Ehrengast Agnès Godard
Hommage: In diesem Jahr ehren wir die französische Kamerafrau Agnès Godard
Mit der HOMMAGE ehren wir große internationale Persönlichkeiten der Filmbranche, zuletzt Regielegende Claude Lelouch und den belgischen Kameramann Benoît Debie. In diesem Jahr wird die Hommage seiner französischen Kollegin Agnès Godard zuteil.
Festivalleiter Sascha Keilholz: “Die Kameraarbeit von Agnès Godard erfasst menschliche Körper als lebendige Landschaften und schenkt uns damit ein Kino der Beobachtung, Identifikation und Interaktion. Auf einen einheitlichen Stil lässt sich ihre Arbeit dabei nicht festlegen: Mal stark stilisiert wie in der Zusammenarbeit mit Claire Denis, dann wieder mit der Handkamera in einem radikalen Vérité-Stil gefilmt wie in ›Liebe das Leben‹ (1998) von Erick Zonca hat Godard mit ihrem Schaffen immer neue Wege beschritten und das jüngere französische Kino maßgeblich geprägt. Aber nicht nur das: Godards Schaffen bleibt stets zukunftsgerichtet. Eine ihrer wichtigsten gegenwärtigen Kollaborationen ist die Arbeit mit der Regisseurin Ursula Meier, zuletzt im Film ›La ligne‹ (2022). Eine Arbeit, die auch im Zeichen des Wandels von analogem Filmmaterial zu digitalen Bildern steht.”
Godard, 1951 im französischen Dun-sur-Auron geboren, studierte in den 1970er-Jahren in Paris am renommierten Institut des Hautes Etudes Cinématographiques. Anschließend arbeitete sie in den 80er-Jahren als Kameraassistentin – unter anderem für Henri Alekan, mit dem Wenders im Frühjahr 1981 ›Der Stand der Dinge‹ drehte. Bei ›Paris, Texas‹ (1984) assistierte Godard dann Robby Müller und für ›Der Himmel über Berlin‹ (1987) erneut Alekan. Seit 1990 arbeitete Godard als Kamerafrau zusammen mit Filmschaffenden wie Agnès Varda, Wim Wenders, Peter Greenaway, Noémie Lvosky, Catherine Corsini, Tonie Marshall, Ursula Meier, André Téchiné, Peter Handke, Claude Berry, Emmanuele Crialese, Fabrice Gobert, Sébastien Lifschitz oder Emmanuelle Bercot.

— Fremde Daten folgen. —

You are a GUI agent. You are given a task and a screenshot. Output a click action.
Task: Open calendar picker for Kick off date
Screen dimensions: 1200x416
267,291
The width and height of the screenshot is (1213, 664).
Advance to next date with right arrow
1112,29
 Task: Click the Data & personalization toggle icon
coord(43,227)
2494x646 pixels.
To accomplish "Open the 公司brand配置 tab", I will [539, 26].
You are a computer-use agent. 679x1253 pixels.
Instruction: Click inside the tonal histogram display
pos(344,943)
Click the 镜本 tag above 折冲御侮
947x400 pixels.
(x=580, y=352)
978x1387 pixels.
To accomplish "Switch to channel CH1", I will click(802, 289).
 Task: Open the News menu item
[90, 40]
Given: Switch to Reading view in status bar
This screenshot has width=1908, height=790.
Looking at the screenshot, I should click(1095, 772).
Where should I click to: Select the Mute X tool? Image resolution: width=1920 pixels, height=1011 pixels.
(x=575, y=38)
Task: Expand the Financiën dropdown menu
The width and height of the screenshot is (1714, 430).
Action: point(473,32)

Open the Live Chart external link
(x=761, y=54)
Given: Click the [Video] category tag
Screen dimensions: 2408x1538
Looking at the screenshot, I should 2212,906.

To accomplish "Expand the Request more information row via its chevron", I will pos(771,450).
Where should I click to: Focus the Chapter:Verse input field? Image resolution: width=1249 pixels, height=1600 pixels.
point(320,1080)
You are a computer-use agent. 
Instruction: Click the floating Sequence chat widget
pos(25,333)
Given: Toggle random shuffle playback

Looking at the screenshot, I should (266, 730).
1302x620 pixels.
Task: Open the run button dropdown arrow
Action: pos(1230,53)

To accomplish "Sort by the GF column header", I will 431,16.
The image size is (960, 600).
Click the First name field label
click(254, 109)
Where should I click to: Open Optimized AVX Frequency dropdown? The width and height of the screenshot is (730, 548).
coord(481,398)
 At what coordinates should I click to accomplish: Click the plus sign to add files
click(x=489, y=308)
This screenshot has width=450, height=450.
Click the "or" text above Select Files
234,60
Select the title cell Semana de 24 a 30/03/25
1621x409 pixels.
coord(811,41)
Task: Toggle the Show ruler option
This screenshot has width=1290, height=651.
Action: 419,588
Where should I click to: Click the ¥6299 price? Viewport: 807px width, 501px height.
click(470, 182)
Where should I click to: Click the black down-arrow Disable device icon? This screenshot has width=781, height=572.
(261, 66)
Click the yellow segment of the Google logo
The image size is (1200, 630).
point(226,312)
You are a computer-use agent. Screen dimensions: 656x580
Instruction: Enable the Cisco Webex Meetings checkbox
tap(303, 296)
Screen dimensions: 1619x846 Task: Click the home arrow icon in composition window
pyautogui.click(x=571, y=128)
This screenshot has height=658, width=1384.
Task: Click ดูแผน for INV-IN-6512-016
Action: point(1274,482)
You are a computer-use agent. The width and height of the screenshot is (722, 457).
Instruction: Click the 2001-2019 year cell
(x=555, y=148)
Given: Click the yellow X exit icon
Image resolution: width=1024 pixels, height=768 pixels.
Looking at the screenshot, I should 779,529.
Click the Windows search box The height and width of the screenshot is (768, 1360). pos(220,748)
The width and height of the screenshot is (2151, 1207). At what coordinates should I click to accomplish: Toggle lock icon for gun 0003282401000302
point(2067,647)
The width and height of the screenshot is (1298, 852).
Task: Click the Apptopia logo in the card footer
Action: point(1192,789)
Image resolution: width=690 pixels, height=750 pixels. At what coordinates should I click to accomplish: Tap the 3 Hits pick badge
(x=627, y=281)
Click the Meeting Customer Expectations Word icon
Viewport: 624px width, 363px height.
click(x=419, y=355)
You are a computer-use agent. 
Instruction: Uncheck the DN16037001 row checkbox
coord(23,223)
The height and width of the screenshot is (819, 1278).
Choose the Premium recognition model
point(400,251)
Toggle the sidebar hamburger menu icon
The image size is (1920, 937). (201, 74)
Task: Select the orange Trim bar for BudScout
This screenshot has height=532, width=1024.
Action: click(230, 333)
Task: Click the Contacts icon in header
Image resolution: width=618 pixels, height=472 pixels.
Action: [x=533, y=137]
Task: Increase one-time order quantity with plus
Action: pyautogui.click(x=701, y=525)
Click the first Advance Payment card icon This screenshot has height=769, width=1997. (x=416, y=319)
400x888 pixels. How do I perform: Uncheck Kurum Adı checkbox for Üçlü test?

Als äußerst fruchtbar erwies sich die Arbeitsbeziehung zwischen Godard und der Regisseurin Claire Denis: Der Serienkiller-Film ›Ich kann nicht schlafen‹ (1994) und das Geschwister-Drama ›Nénette et Boni‹ (1996), beide in kräftige Blau-Rot-Kontraste getaucht, waren die ersten von bisher neun gemeinsamen Filmen. Für das international gefeierte und zuletzt von dem Filmmagazin Sight & Sound unter die Top Ten der besten Filme aller Zeiten gewählte Fremdenlegionärsporträt ›Beau travail‹ (1999) wurde Godard mit dem César für die beste Kameraarbeit ausgezeichnet. Danach folgten in Zusammenarbeit mit Denis der Vampirhorror ›Trouble Every Day‹ (2001) und die lyrisch-romantischen Dramen ›Vendredi soir‹ (2002), ›The Intruder‹ (2004) sowie ›35 Rum‹ (2008).
Einige ihrer wichtigsten Filme drehte Godard mit homosexuellen Regisseuren. Beispielsweise in einem neueren Film wie ›Salvation Army‹ (2013) des im Pariser Exil lebenden, offen schwulen Marokkaners Abdellah Taïa. Das für ihre Arbeit zentrale Thema des menschlichen Körpers steht hier unter ganz besonderen Vorzeichen.
Im Rahmen der HOMMAGE greifen wir drei Arbeiten aus dem Werk Godards heraus und zeigt mit ›Beau travail‹ (1999) von Claire Denis, ›Hinterland‹ (1998) von Jacques Nolot und ›Wild Side‹ (2004) von Sébastien Lifshitz wie vielfältig und doch unverkennbar ihr Stil ist.